==== MATERIAL TO PROCESS ====

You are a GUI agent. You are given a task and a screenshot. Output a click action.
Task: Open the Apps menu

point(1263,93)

====
==== MATERIAL TO PROCESS ====

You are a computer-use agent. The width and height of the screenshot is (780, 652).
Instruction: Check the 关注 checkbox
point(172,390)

====
==== MATERIAL TO PROCESS ====

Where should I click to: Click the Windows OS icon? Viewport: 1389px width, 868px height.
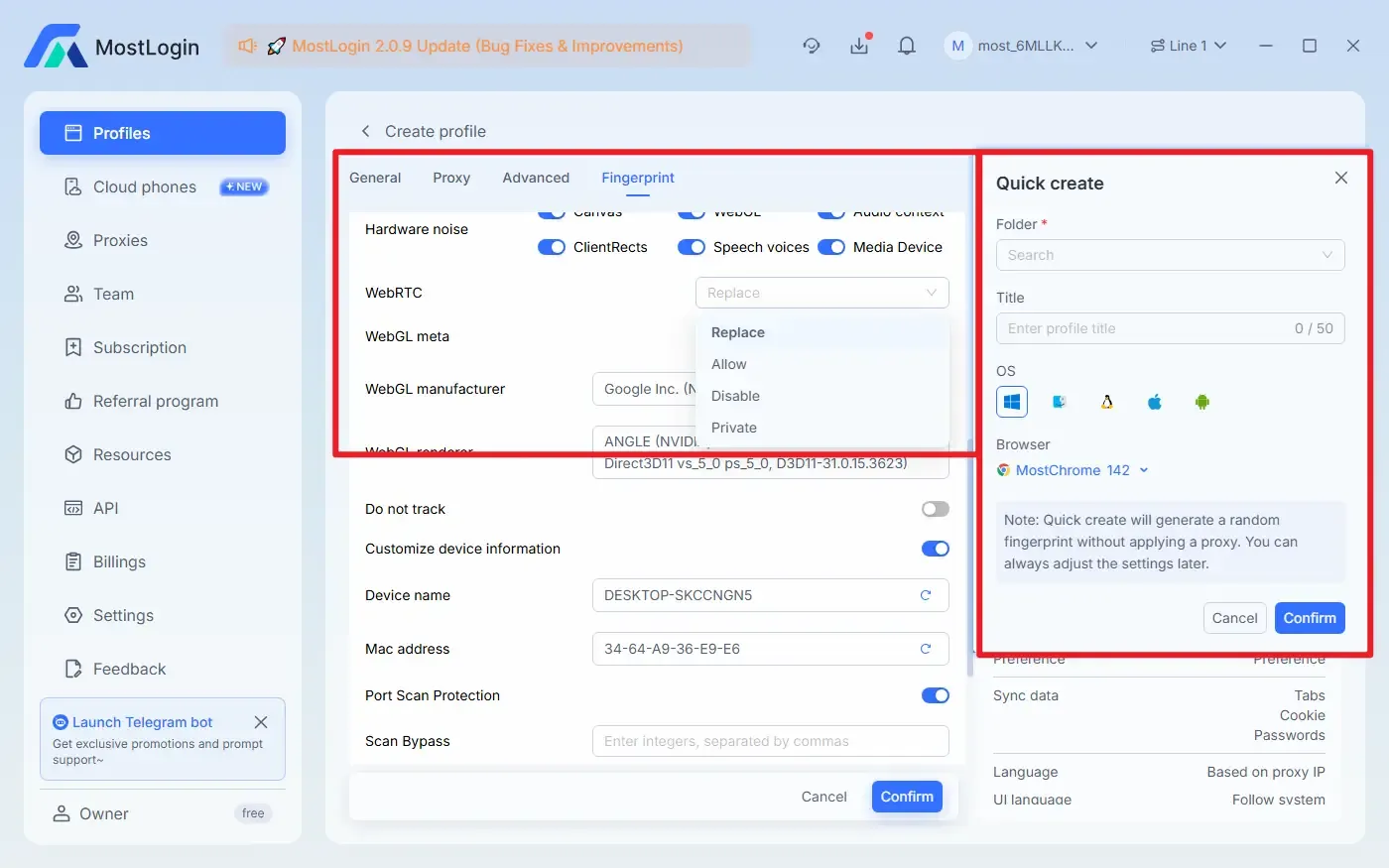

====

** DIRECTIONS FOR THIS TASK **
Transcribe the listing without changes, from the line containing "You are a GUI" through the line containing "point(1263,93)", with both end lines included.

** WRITTEN SOLUTION **
You are a GUI agent. You are given a task and a screenshot. Output a click action.
Task: Open the Apps menu

point(1263,93)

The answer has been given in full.